Das Nockberge ZirbenZimmer - eine ausgeschlafene Urlaubsidee aus Bad Kleinkirchheim

Pilotprojekte vorgestellt - Impulse für Privatvermieter

Bad Kleinkirchheim (OTS) - Als ausgeschlafene Urlaubsidee entpuppt sich das Konzept vom Zirbenzimmer, das jetzt in Bad Kleinkirchheim umgesetzt wird. Bei einem Tag der offenen ZirbenZimmer-Tür präsentierten die Initiatoren der neuen Idee, die Bad Kleinkirchheimer Tourismus Marketing GmbH, die Kurgemeinde Bad Kleinkirchheim und das Land Kärnten, erste Pilotprojekte. So haben die Familie Thamer auf dem Moosbauerhof und die Familie Ortner im Mauerwirt erste Wohlfühlzimmer mit Zirbenholz ausgestattet, die nun vorgestellt wurden.

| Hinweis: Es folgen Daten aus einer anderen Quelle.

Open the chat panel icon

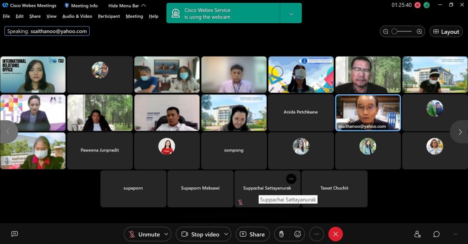(436, 234)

"Qualität zeigt sich auch im erholsamen Schlaf", erklärte Stefan Heinisch, Geschäftsführer der Bad Kleinkirchheimer Tourismus Marketing GmbH, vor Ort die Idee. Die neue Marke "Nockberge ZirbenZimmer(c)" soll in Bad Kleinkirchheim, einem der Top-Tourismusorte in Kärnten, vor allem Klein- und Mittelbetrieben der Kategorien Privatzimmer, Ferienwohnung und Urlaub am Bauernhof neue Impulse verleihen. In enger Zusammenarbeit mit regionalen Handwerkern und der renommierten Architektin Dr. Jana Revedin entstand ein Modellprojekt für ganz Kärnten, das auch mit einer Schwerpunktförderung des Landes unterstützt wird. "Das Nockberge ZirbenZimmer(c) ist ein authentisches Produkt der Region und kein aufgesetzter Marketing-Gag" betont auch Seppi Bucher, Tourismusdirektor des Landes die Nachhaltigkeit der Initiative. Denn die umliegenden Nockberge beheimateten den dichtesten Zirbenbestand der Alpen. Wissenschaftlich nachgewiesen sei die ungemein positive Auswirkung des Holzes auf das menschliche Wohlbefinden. Besserer Schlaf, eine größere Regeneration und erhöhter Stressabbau sind das Ergebnis einer niedrigeren Herzrate. Eine Nacht im Zirbenzimmer, so eine wissenschaftliche Analyse, erspart dem Herz rund 3.500 Schläge, was einer Stunde Herzarbeit pro Tag entspricht.

Konzeptionell passt die Idee der Zirbenzimmer wiederum bestens zur Positionierung Bad Kleinkirchheims als alpiner Wohlfühloase. Mittelfristig sollen 35 bis 40 Zirbenzimmer in Klein- und Mittelbetrieben entstehen, die als eigene Marke von einer Angebotsgruppe vertreten und beworben werden. Ziel ist es, sie als "die schönsten und gesündesten familiengeführten Privatzimmer und Ferienwohnungen der Alpen" zu präsentieren, zeigt sich Bürgermeister Matthias Krenn begeistert.